Objective: Our goal is to describe the incidental identification of a left femoral arterial stent and right femoral vascular closure devices during cadaveric dissection, and to highlight their anatomic characteristics and clinical relevance.
Methods: During routine gross anatomy, the bilateral anterior thigh compartments were exposed using standard blunt and sharp techniques. The common femoral, deep femoral, and superficial femoral arteries were exposed and examined. A longitudinal incision of the left CFA was made to examine an intraluminal stent. The right CFA was inspected externally and internally to assess two metallic foreign bodies. All findings were photographed and measured when possible and then compared with known morphologies of endovascular devices.
Results: Dissection revealed a long, radially symmetric intraluminal metallic mesh within the left CFA, consistent with a self‑expanding femoral artery stent. The stent extended proximally within the vessel lumen and maintained a cylindrical lattice configuration. On the right CFA, two metallic structures were identified: one embedded within the arterial wall and another located superficially on the arterial surface without deep penetration. Their size, shape, and nitinol-based appearance were most consistent with components of a vascular closure device. No aneurysm, stenosis or gross fibrosis was observed, although mild deformation of the arterial wall was noted at the device sites.

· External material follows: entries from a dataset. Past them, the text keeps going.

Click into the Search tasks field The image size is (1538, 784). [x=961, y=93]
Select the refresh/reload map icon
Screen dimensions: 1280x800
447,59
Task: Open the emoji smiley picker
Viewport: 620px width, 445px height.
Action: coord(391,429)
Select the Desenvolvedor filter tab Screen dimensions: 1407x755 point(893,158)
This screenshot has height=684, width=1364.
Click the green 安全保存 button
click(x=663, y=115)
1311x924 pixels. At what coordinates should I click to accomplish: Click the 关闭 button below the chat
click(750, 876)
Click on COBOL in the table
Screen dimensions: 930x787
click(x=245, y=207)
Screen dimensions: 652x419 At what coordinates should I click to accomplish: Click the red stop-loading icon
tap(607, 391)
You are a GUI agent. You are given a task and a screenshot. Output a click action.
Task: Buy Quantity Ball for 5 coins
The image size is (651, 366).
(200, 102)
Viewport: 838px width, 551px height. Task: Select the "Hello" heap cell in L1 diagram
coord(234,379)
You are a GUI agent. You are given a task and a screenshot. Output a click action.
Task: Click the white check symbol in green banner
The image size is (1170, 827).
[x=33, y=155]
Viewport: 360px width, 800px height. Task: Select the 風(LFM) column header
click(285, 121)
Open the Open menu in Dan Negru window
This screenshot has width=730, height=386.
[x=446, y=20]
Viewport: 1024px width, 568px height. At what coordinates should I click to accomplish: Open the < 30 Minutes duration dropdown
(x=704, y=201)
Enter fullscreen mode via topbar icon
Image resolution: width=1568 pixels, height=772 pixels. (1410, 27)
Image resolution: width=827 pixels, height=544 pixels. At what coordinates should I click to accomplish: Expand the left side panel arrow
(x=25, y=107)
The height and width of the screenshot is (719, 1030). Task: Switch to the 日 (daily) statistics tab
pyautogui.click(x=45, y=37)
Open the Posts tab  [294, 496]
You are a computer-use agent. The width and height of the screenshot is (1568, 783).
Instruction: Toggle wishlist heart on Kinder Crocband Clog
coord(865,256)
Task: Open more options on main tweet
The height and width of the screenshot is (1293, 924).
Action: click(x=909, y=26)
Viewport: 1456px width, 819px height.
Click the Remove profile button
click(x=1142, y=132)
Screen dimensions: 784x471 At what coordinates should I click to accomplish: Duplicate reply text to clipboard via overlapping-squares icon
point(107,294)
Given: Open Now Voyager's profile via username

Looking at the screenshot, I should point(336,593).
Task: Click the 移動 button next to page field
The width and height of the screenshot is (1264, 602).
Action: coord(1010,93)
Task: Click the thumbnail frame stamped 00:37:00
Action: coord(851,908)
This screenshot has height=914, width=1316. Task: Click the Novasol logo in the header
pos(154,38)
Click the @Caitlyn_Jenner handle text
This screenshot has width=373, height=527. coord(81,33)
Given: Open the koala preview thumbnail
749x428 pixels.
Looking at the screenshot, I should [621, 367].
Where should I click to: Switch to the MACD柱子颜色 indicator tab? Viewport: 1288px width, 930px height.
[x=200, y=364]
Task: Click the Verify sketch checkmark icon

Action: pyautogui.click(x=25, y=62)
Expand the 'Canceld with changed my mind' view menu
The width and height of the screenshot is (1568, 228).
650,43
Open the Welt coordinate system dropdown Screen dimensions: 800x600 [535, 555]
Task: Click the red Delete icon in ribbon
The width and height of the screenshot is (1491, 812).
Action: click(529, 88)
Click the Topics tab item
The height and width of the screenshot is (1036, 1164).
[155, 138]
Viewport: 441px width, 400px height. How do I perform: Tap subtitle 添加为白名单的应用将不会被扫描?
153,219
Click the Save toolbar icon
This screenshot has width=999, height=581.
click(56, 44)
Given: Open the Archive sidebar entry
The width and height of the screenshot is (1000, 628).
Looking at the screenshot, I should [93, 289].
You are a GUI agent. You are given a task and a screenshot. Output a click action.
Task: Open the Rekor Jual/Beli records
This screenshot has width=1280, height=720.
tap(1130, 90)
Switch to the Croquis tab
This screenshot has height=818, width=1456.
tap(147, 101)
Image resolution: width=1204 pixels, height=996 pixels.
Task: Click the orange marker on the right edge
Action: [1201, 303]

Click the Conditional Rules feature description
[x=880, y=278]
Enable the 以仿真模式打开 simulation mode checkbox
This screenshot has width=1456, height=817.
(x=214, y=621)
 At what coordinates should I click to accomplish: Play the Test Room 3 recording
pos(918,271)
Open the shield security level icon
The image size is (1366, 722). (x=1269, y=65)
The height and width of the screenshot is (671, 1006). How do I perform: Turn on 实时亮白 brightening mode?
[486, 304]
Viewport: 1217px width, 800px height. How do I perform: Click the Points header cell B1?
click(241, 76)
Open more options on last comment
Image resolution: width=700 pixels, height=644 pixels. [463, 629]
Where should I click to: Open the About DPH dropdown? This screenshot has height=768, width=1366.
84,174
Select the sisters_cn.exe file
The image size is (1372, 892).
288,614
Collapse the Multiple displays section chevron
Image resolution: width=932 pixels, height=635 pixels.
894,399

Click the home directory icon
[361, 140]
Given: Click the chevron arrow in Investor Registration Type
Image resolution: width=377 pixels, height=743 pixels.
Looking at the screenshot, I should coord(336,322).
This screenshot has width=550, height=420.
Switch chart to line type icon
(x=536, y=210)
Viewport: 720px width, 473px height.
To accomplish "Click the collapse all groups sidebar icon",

Conclusion: This cadaveric case demonstrates the presence of a left intraluminal stent and two right‑sided vascular closure device components within the common femoral arteries. These findings emphasize the lasting anatomic impact of femoral arterial interventions and highlight the importance of recognizing device‑related alterations during surgical planning, vascular access, and anatomical education. Finding these devices incidentally in cadaveric donors reinforces the educational value of anatomical study. Although clinical history was not available for this donor, a reported history of smoking was noted which is a major risk factor for Peripheral Arterial Disease (PAD). When considered alongside the presence of a femoral arterial stent, this finding may suggest prior endovascular treatment for PAD.